● WHAT THE TASK ASKS:
Each entry is to be reproduced verbatim, and images are to be omitted.

SOURCE RECORDS Start Marker

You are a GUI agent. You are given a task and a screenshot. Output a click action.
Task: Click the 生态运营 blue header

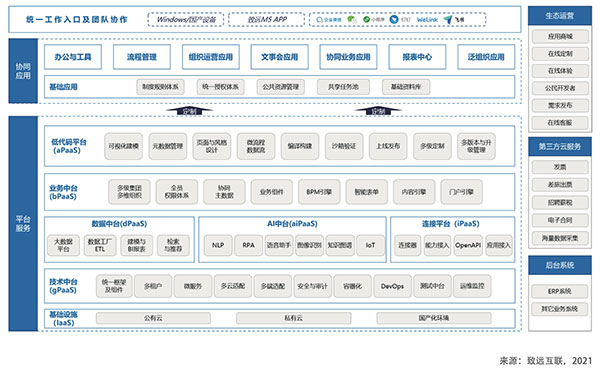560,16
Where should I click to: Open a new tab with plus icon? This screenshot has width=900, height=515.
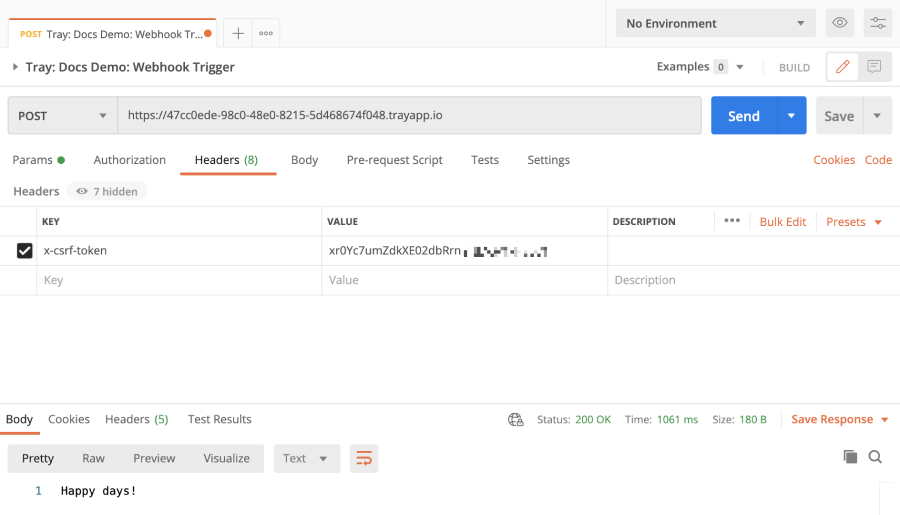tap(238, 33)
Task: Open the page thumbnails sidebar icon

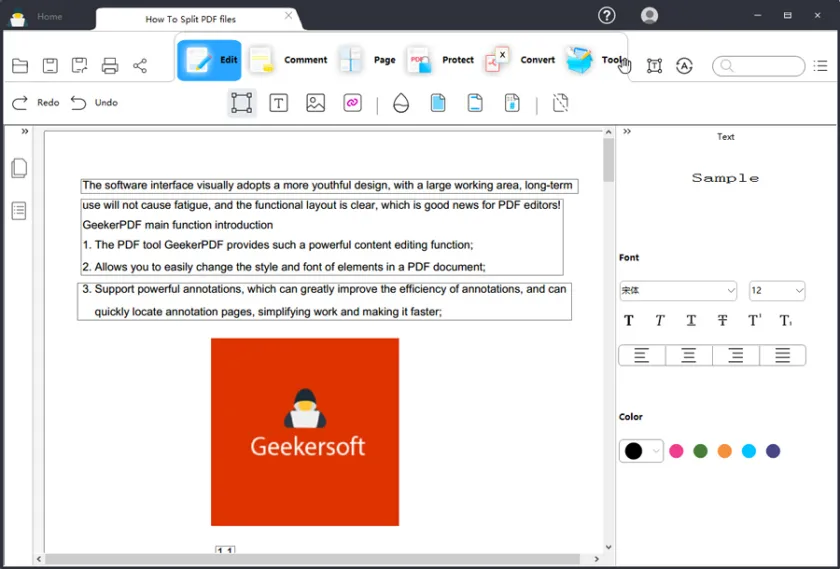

SOURCE RECORDS End Marker

● RESPONSE TO THE TASK:
You are a GUI agent. You are given a task and a screenshot. Output a click action.
Task: Click the 生态运营 blue header

560,16
Where should I click to: Open a new tab with plus icon? This screenshot has width=900, height=515.
tap(238, 33)
Task: Open the page thumbnails sidebar icon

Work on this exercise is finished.